Photography is firmly settled in the digital age now, and an artist’s intuition should be rebuilt from the ground up — if we are to wrest our souls out of this stifling grip, the hackneyed “old metaphor”: the cotton wool of moving water, the azure of oversaturated skies, straight lines bent by an extremely wide-angled lens, etc. ad nauseam, and if you don’t believe me, open a photography magazine at random and you will.
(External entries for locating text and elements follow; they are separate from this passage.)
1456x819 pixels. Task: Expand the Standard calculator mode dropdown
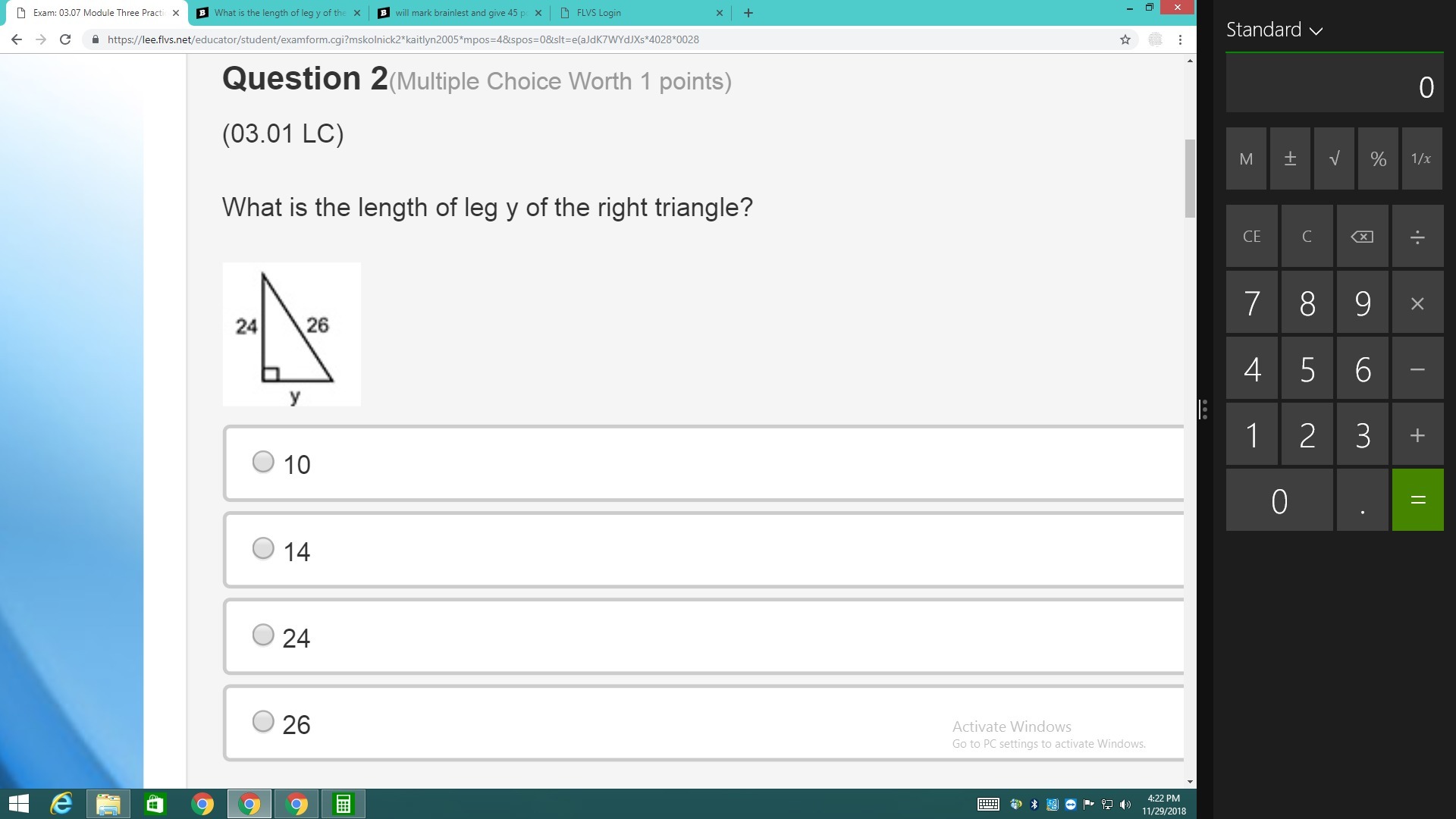tap(1274, 30)
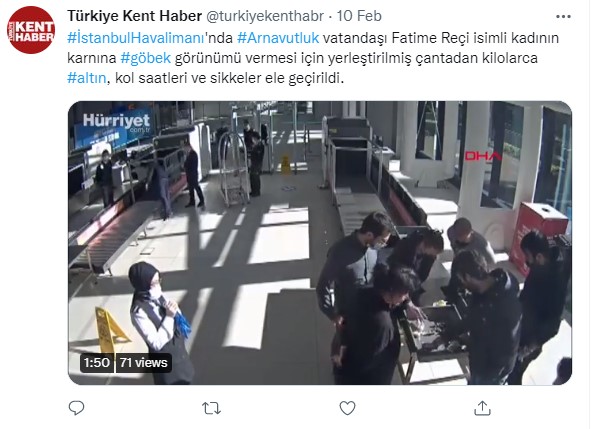Image resolution: width=594 pixels, height=429 pixels.
Task: Open the #Arnavutluk hashtag
Action: tap(278, 38)
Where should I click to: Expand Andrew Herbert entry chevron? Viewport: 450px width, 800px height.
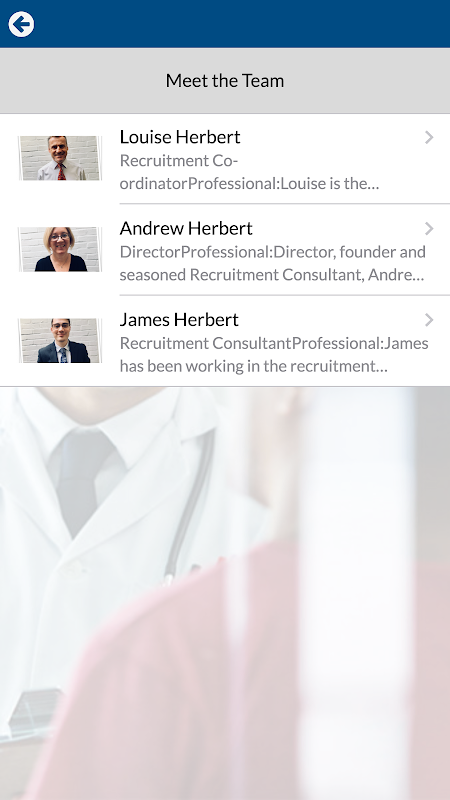click(x=429, y=229)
Whereas before a nontrivial mapping of the colour components on the print dies (red/green/blue or cyan/magenta/yellow, whatever) was realised via chemical cross-processing with totally irreversible results, now the mapping is … a function. OK, not a formula, you end up pulling the curve with the mouse in a few places, but still: it is a function. A FUNCTION, any function. Almost. Here’s what happens when you inflict two dips on the otherwise straight line:

You risk nothing. You can reset the characteristic at any time and try again, or give up. So what does this achieve?
This one boosts your blacks much and mid-tones a little, and it suppresses shadows and low highlights. What you get is a macabre picture of hacked off magnolia boughs bleeding out on eerily white fallen petals. The overall lighting is kind of concave, with the periphery lit up in an inverted vignette… There is something Japanese to the articulation of the shapes and the deathly purple hues of the detailing.
Can we develop a new intuition? Can we invert the soul?